Aussi, dès l’instant où la victoire cessa de sourire, quand, en 409-408 av. J.-C., eurent été prises Sélinonte et Himère par les Puniques, fut nommé un stratège autocrator (avec pleins pouvoirs), qui, sans vaine pudeur, se qualifia lui-même de tyran : Denys l’Ancien. Il sut, au cours d’un fort long règne (405-367), grâce à l’affaiblissement progressif des Carthaginois, qu’il avait lui-même vaincus (traité de 392), assurer à Syracuse* la possession d’un vaste empire en Sicile et en Italie : il tenait les détroits, avait en main Locres et Crotone, n’hésitait pas à installer bien haut dans l’Adriatique des colonies à Aucune, Issa (auj. Vis) et Pharos. Fastueux, lettré, auteur qui voulait se faire aimer des spectateurs d’Athènes, il était très apprécié du peuple ; en effet, bien différent en cela de ses contemporains, il ne méprisait pas les travailleurs, et n’hésitait pas, à l’occasion, à se rendre dans les ateliers pour encourager par sa présence les ouvriers à produire, justifiant la faveur qu’il leur faisait de ce qu’ils étaient responsables de la puissance de la cité. Son fils lui succéda, mais ne sut pas maintenir cette hégémonie.

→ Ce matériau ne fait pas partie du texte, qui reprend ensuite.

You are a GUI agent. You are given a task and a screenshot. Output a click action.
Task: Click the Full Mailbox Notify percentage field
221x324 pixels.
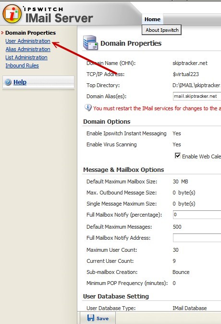(x=197, y=215)
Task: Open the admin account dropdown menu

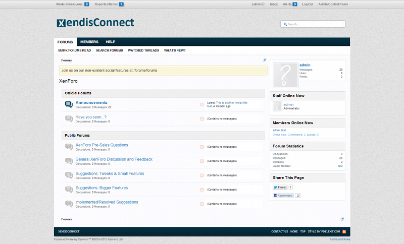Action: coord(258,4)
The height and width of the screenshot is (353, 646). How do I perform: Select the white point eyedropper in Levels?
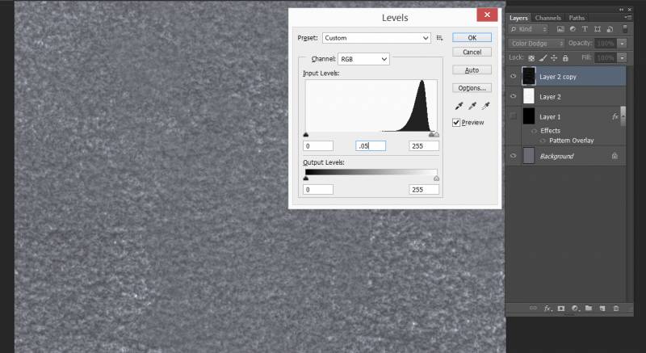click(486, 106)
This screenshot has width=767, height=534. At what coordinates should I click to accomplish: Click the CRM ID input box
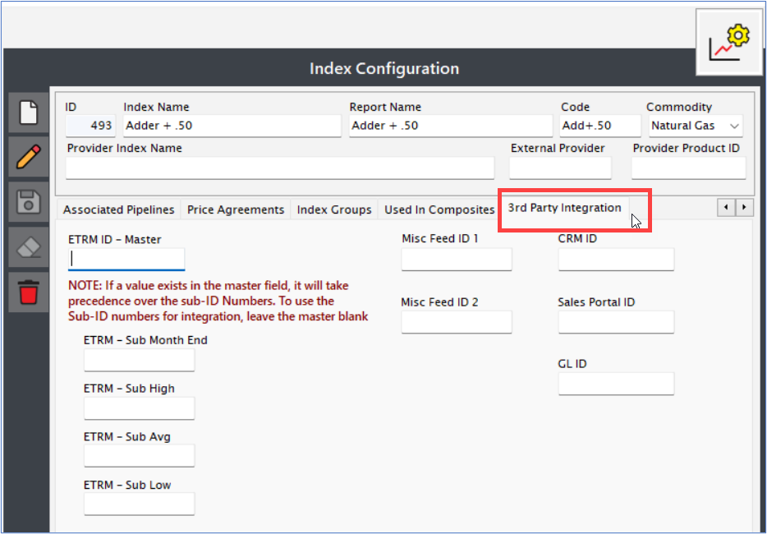[x=616, y=259]
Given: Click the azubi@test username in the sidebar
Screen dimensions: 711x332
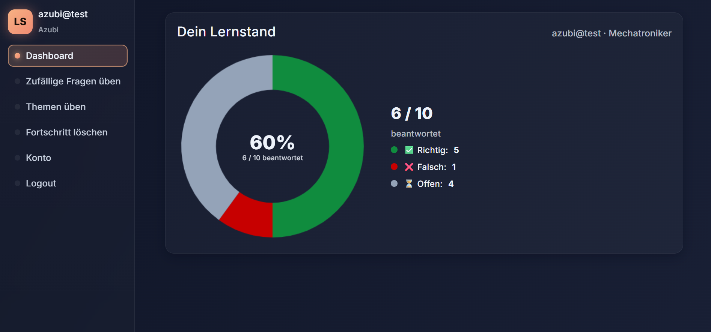Looking at the screenshot, I should coord(63,14).
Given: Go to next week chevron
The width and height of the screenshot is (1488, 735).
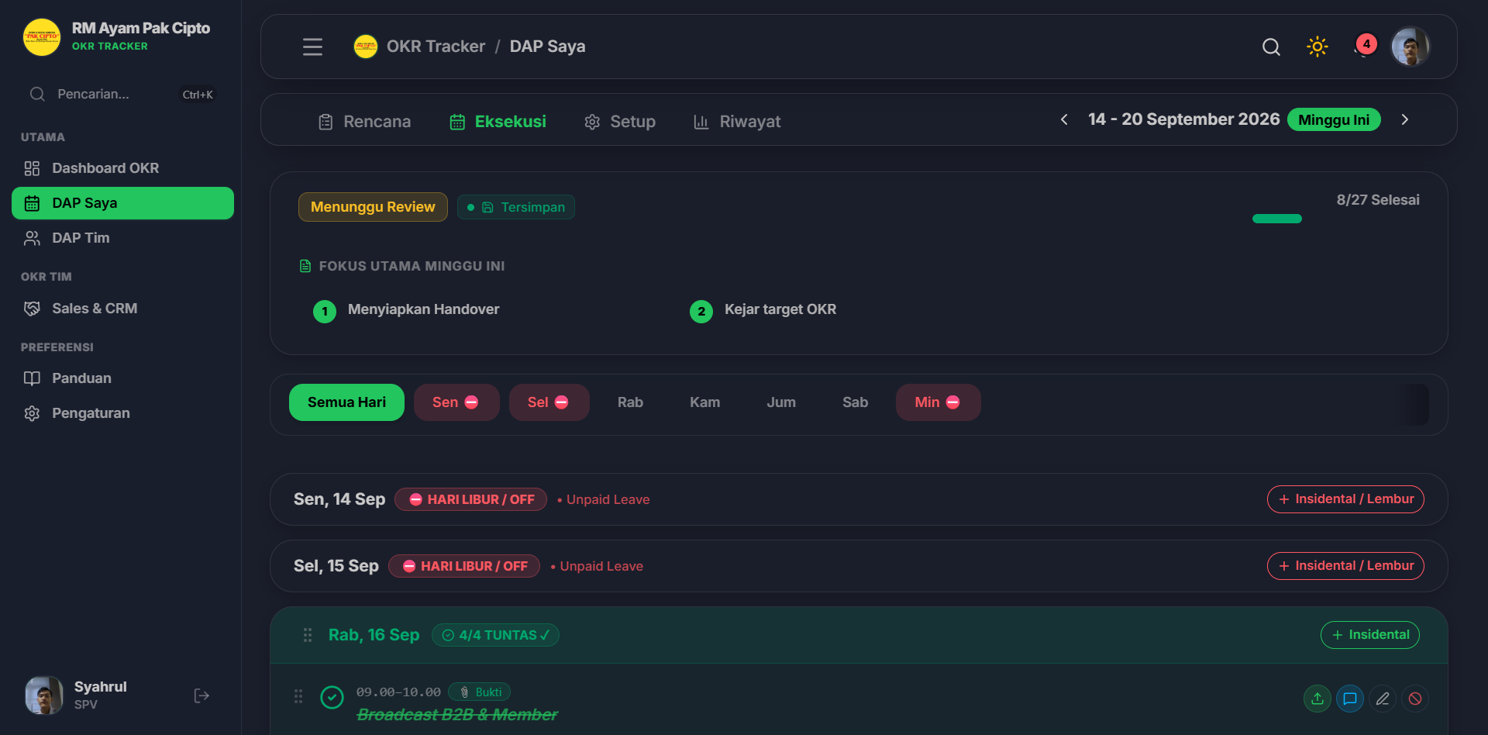Looking at the screenshot, I should 1404,119.
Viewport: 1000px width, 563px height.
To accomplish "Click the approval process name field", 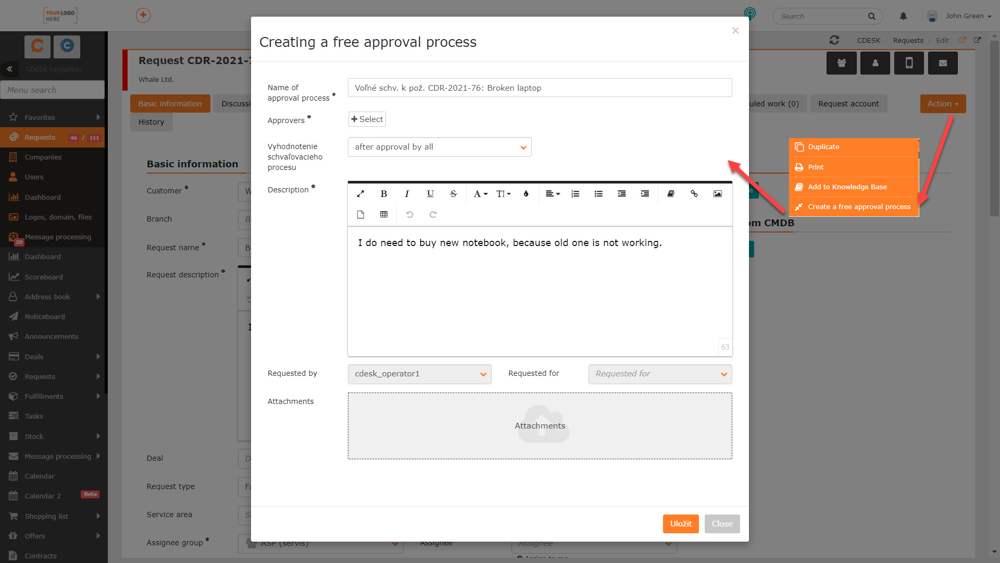I will pos(540,88).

L’heure sonnait d’un autre pouvoir : en effet, Tarente s’était donnée à Archytas en l’autorisant à remplir la charge de stratège plusieurs années de suite (367 - v. 360). Elle acquit grâce à lui en Italie la suprématie matérielle et intellectuelle ; on put croire un instant que la péninsule tout entière allait trouver des maîtres grecs, et des ambassadeurs venaient de Locres et Syracuse pour demander aux Tarentins de s’entremettre dans un conflit qui les opposait.

La Grèce d’Occident, pourtant, allait vers son déclin. L’Italie dut faire appel aux soldats de la Grèce propre pour se défendre contre les indigènes italiens et surtout contre Rome, dont la puissance devenait menaçante. Archidamos, Alexandre le Molosse, roi d’Epire, Pyrrhos ne purent empêcher qu’en 272 av. J.-C. (chute de Tarente) toute l’Italie méridionale tombât aux mains des Romains, après la bataille de Bénévent (275 av. J.-C.).

La Sicile vécut encore quelques années de sursis : le bon roi Hiéron II, qui régna à Syracuse de 265 à 215, prit le parti des Romains dans leur conflit contre Carthage ; son fils, impressionné par la victoire d’Hannibal à Cannes, eut le tort de vouloir passer du côté des Carthaginois. En 212, le consul M. Claudius Marcellus prit Syracuse, que le génie d’Archimède*, qui défendait sa cité, n’avait pu protéger de la trahison.

Le destin des deux régions de la Grèce occidentale fut assez différent. En Italie, les Hellènes obtinrent en 89 av. J.-C. comme les Italiens, la citoyenneté romaine et furent assimilés peu à peu à la romanité, grâce d’abord à l’installation auprès de leurs cités de colonies romaines à Thourioi, Crotone ; grâce aussi à l’hellénisation même de Rome. Les Siciliens, eux, restèrent provinciaux jusqu’en 44 av. J.-C. Leur situation fut rendue longtemps difficile par l’installation de nouveaux grands propriétaires, dont la dureté provoqua deux révoltes serviles (135-132 et 104-100), par la rapacité de certains gouverneurs comme Verrès (73-71). Pourtant, la richesse du sol aussi bien que l’habileté des Romains, qui avaient su maintenir en Sicile les lois de Hiéron pour la levée des impôts, permirent au pays de conserver sa prospérité, malgré tout, dans un monde où la sécurité de tous était désormais assurée.

Un philosophe au pouvoir : Archytas

C’est une des plus nobles figures de l’humanité. De 367 à 360 av. J.-C., il a pu assurer à sa cité, Tarente, le contrôle des Barbares et des Grecs ses voisins, lui garantir la tranquillité à l’intérieur. Il traitait bien ses esclaves, aimait les enfants, pour lesquels il inventa la crécelle ; sociable, il n’aurait pu goûter le plus beau des spectacles sans un compagnon pour l’apprécier. Mais il put aussi, par son génie, s’élever aux sommets de la philosophie. Fondateur d’une école pythagoricienne à Tarente, auteur d’ouvrages que l’on ne connaît plus mais que l’Antiquité citait beaucoup, il avait été le correspondant de Platon, qui, s’il lui reproche de ne pas s’élever aux problèmes métaphysiques de l’Univers, reconnaît qu’il ouvre une voie féconde en fondant par ses découvertes scientifiques une vision géométrique du monde.